• WHAT YOU SHOULD DO
Starting at the line that contains "[Camera 4 in 1 hồng ngoại 2.0" and ending at the line that contains "[Compartilhar via Facebook] (151, 1372)", the lines below are to be given again exactly, with nothing added.

• PROVIDED INFORMATION
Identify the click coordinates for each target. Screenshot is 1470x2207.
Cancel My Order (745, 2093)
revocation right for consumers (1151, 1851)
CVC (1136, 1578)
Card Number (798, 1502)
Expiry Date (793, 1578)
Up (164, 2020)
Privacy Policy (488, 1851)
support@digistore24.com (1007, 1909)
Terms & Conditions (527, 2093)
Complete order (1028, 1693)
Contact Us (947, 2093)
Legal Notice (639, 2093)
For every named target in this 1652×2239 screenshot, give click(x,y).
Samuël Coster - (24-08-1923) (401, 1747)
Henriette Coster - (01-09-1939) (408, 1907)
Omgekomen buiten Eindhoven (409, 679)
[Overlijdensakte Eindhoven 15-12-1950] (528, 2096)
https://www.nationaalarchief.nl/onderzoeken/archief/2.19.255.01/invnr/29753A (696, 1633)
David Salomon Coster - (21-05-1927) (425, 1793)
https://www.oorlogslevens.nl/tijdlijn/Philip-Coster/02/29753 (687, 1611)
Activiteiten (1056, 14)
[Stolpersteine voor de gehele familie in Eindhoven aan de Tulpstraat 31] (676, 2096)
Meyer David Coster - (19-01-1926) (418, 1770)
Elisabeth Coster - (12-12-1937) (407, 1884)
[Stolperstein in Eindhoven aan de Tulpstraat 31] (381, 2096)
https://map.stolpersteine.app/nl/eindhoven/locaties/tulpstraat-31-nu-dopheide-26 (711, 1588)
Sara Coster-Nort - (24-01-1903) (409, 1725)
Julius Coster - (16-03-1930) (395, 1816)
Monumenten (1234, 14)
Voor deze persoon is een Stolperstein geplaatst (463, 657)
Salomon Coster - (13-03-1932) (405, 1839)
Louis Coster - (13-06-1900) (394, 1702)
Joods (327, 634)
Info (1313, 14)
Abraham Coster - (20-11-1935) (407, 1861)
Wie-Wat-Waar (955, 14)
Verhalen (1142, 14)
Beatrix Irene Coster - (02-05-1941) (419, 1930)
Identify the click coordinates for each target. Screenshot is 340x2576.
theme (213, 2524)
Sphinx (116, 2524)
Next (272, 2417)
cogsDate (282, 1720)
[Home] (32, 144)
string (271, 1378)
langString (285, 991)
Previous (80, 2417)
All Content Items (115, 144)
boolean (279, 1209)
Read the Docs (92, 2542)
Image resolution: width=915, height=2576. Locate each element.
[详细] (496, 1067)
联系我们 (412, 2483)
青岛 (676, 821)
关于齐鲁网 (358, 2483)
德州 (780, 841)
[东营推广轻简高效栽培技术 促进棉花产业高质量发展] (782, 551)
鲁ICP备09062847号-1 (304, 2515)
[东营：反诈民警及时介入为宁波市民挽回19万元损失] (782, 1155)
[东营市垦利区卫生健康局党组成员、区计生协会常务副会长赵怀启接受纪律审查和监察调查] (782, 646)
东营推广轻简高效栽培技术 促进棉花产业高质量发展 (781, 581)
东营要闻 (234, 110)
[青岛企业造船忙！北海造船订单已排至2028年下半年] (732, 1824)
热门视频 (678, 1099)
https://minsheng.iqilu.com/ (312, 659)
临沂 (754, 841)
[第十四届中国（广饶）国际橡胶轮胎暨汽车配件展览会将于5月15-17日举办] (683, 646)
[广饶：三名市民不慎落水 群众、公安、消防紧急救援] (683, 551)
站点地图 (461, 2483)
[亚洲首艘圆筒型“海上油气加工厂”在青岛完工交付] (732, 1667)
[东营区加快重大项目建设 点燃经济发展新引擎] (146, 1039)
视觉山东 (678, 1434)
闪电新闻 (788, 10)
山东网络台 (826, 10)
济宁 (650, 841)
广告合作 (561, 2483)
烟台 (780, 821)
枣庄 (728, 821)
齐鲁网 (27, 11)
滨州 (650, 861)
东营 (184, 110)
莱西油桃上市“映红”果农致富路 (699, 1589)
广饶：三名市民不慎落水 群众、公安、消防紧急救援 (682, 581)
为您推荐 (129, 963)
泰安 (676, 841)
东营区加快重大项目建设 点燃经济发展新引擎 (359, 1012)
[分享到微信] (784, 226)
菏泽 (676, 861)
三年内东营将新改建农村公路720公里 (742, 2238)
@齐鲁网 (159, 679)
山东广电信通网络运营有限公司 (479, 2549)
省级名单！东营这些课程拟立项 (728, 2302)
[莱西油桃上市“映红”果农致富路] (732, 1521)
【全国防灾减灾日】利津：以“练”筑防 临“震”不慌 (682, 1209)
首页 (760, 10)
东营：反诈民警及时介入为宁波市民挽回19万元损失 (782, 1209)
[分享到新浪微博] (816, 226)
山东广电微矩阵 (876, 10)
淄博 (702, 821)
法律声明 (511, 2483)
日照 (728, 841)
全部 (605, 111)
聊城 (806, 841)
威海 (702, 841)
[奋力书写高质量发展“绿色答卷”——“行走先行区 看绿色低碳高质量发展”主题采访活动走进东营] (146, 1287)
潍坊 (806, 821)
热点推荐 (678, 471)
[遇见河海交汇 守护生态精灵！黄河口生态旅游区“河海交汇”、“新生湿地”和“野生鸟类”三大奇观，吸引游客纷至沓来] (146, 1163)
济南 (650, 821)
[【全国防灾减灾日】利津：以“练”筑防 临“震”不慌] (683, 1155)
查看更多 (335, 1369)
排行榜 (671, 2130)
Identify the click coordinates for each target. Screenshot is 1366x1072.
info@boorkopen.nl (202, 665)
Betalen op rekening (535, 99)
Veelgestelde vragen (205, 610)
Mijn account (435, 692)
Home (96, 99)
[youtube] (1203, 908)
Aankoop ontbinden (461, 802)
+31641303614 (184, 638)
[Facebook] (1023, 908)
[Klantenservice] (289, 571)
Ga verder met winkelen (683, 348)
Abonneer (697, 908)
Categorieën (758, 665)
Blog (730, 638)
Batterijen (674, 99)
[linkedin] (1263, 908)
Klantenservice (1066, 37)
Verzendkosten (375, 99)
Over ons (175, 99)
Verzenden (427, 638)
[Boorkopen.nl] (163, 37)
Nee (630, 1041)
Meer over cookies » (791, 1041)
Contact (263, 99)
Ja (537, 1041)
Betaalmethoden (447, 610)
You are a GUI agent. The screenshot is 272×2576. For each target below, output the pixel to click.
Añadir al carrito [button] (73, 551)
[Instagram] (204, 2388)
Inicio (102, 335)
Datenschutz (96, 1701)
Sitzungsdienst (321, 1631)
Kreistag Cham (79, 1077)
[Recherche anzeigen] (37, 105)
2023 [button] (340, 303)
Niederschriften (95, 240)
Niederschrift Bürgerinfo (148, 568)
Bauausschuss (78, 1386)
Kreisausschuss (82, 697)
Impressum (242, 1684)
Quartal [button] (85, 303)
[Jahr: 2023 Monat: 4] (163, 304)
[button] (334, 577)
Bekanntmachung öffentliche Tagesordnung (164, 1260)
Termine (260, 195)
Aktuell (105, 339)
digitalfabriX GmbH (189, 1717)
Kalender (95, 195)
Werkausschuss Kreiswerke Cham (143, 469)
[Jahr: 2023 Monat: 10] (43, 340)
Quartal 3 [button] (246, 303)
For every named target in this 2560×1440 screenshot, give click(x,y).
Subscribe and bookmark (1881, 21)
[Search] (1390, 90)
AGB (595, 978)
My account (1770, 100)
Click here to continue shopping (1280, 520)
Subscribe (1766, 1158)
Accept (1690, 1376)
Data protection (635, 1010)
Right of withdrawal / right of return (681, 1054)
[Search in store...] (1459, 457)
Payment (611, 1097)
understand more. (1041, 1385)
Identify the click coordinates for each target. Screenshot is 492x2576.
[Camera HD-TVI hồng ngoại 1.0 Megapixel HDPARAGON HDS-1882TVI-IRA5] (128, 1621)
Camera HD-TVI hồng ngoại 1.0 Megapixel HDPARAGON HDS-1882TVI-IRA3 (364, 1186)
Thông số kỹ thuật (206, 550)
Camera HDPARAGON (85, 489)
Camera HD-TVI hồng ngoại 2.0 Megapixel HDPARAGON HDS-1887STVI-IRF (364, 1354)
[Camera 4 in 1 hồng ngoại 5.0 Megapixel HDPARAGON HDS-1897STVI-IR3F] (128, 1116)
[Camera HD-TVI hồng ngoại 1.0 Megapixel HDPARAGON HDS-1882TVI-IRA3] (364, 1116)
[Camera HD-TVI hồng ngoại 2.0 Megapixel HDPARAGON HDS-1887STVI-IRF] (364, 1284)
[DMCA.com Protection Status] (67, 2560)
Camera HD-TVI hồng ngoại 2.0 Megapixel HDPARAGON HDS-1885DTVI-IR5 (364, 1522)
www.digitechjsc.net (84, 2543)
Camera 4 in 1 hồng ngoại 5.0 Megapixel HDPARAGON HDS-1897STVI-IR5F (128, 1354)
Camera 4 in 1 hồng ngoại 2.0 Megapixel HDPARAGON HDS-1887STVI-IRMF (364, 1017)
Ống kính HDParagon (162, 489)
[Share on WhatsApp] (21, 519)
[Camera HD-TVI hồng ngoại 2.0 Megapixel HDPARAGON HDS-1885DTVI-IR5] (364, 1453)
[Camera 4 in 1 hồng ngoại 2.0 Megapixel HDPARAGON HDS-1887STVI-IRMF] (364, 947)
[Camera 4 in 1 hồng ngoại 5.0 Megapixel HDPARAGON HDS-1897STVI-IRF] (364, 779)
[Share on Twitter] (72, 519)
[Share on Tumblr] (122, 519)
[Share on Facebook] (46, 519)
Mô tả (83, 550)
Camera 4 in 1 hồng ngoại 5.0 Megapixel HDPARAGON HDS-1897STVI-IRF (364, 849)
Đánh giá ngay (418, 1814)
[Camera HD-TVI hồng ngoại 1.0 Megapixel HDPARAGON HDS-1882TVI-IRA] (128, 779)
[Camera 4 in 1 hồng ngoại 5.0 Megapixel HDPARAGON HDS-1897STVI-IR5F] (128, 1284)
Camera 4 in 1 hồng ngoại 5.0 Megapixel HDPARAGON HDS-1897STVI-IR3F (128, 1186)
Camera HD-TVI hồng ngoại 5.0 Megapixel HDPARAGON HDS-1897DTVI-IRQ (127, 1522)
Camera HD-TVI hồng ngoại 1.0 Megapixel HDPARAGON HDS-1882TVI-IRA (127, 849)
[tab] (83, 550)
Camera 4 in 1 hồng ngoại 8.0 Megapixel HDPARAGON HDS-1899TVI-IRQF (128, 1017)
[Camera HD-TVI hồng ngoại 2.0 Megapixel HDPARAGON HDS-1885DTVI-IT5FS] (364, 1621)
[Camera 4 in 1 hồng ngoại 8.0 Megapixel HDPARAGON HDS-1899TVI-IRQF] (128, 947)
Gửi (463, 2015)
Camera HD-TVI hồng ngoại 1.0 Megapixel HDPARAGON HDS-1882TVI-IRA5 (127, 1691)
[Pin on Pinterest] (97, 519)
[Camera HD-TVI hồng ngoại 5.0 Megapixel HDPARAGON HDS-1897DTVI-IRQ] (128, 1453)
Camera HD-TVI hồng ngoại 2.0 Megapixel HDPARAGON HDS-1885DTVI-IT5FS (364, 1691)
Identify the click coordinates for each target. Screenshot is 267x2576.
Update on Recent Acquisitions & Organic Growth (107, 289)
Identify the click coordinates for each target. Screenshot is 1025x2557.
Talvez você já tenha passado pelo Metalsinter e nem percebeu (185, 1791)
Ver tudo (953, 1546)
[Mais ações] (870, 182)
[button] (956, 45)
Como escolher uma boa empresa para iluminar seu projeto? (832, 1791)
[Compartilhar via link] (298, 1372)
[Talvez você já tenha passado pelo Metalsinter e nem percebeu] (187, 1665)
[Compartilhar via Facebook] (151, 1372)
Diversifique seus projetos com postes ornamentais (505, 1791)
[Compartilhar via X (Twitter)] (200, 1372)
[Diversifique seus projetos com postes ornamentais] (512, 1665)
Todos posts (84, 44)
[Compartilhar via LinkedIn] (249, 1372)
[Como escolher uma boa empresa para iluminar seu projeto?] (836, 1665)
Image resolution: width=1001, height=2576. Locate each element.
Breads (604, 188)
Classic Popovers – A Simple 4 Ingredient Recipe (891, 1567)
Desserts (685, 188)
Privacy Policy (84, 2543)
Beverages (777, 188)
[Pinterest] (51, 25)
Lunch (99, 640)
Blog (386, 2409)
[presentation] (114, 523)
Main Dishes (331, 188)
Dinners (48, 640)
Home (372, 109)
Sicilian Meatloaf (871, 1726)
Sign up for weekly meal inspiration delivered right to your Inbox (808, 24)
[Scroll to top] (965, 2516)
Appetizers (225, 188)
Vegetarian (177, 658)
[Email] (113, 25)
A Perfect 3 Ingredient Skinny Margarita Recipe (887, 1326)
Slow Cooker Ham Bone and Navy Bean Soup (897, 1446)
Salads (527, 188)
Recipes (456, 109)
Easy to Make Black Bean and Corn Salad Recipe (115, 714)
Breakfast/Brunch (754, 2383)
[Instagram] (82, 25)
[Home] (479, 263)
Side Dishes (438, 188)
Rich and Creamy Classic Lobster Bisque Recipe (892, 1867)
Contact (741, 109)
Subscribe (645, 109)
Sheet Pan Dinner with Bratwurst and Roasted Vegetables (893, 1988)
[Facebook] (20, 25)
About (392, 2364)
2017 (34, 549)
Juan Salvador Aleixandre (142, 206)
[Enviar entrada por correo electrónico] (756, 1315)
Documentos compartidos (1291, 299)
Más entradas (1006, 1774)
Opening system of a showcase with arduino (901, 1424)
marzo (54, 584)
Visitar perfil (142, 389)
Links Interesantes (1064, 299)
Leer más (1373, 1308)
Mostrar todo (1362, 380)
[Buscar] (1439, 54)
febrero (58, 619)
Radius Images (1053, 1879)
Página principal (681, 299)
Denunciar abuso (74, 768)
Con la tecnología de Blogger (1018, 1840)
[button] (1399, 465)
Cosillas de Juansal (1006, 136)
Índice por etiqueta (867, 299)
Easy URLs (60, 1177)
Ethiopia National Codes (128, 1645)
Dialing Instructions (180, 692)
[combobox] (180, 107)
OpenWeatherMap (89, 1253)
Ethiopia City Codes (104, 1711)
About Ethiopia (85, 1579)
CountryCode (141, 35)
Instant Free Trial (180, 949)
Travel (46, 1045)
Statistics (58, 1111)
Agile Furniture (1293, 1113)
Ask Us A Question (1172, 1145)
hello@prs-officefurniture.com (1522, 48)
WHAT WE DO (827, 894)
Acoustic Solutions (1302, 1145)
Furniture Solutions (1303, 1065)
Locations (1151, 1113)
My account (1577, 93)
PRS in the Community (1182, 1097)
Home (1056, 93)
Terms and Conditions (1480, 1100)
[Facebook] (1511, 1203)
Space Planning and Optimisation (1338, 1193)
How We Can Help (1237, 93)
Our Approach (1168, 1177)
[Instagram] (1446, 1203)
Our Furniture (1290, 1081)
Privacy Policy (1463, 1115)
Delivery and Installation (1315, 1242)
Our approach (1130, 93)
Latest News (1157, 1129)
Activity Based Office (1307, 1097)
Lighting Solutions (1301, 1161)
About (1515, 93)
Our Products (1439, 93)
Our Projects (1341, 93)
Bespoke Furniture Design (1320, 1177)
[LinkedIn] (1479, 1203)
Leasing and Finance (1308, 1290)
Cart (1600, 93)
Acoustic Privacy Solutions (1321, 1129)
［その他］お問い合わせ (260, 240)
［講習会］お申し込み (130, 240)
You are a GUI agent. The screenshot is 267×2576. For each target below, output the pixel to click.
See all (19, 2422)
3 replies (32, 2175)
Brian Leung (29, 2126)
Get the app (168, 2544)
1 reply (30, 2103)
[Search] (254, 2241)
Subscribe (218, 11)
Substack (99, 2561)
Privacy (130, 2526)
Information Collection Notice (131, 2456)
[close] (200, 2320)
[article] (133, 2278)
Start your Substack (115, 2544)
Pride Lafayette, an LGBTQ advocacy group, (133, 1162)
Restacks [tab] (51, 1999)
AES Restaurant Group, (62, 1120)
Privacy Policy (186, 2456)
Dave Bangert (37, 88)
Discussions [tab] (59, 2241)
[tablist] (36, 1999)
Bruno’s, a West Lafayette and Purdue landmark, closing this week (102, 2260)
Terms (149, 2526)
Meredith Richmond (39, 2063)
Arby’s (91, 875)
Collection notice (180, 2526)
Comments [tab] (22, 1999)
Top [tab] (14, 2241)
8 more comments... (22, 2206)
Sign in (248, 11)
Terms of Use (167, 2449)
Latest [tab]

• TASK SOLUTION
[Camera 4 in 1 hồng ngoại 2.0 Megapixel HDPARAGON HDS-1887STVI-IRMF] (364, 947)
[Camera 4 in 1 hồng ngoại 5.0 Megapixel HDPARAGON HDS-1897STVI-IRF] (364, 779)
[Share on Twitter] (72, 519)
[Share on Tumblr] (122, 519)
[Share on Facebook] (46, 519)
Mô tả (83, 550)
Camera 4 in 1 hồng ngoại 5.0 Megapixel HDPARAGON HDS-1897STVI-IRF (364, 849)
Đánh giá ngay (418, 1814)
[Camera HD-TVI hồng ngoại 1.0 Megapixel HDPARAGON HDS-1882TVI-IRA] (128, 779)
[Camera 4 in 1 hồng ngoại 5.0 Megapixel HDPARAGON HDS-1897STVI-IR5F] (128, 1284)
Camera 4 in 1 hồng ngoại 5.0 Megapixel HDPARAGON HDS-1897STVI-IR3F (128, 1186)
Camera HD-TVI hồng ngoại 5.0 Megapixel HDPARAGON HDS-1897DTVI-IRQ (127, 1522)
Camera HD-TVI hồng ngoại 1.0 Megapixel HDPARAGON HDS-1882TVI-IRA (127, 849)
[tab] (83, 550)
Camera 4 in 1 hồng ngoại 8.0 Megapixel HDPARAGON HDS-1899TVI-IRQF (128, 1017)
[Camera HD-TVI hồng ngoại 2.0 Megapixel HDPARAGON HDS-1885DTVI-IT5FS] (364, 1621)
[Camera 4 in 1 hồng ngoại 8.0 Megapixel HDPARAGON HDS-1899TVI-IRQF] (128, 947)
Gửi (463, 2015)
Camera HD-TVI hồng ngoại 1.0 Megapixel HDPARAGON HDS-1882TVI-IRA5 (127, 1691)
[Pin on Pinterest] (97, 519)
[Camera HD-TVI hồng ngoại 5.0 Megapixel HDPARAGON HDS-1897DTVI-IRQ] (128, 1453)
Camera HD-TVI hồng ngoại 2.0 Megapixel HDPARAGON HDS-1885DTVI-IT5FS (364, 1691)
Identify the click coordinates for each target. Screenshot is 267x2576.
Update on Recent Acquisitions & Organic Growth (107, 289)
Identify the click coordinates for each target. Screenshot is 1025x2557.
Talvez você já tenha passado pelo Metalsinter e nem percebeu (185, 1791)
Ver tudo (953, 1546)
[Mais ações] (870, 182)
[button] (956, 45)
Como escolher uma boa empresa para iluminar seu projeto? (832, 1791)
[Compartilhar via link] (298, 1372)
[Talvez você já tenha passado pelo Metalsinter e nem percebeu] (187, 1665)
[Compartilhar via Facebook] (151, 1372)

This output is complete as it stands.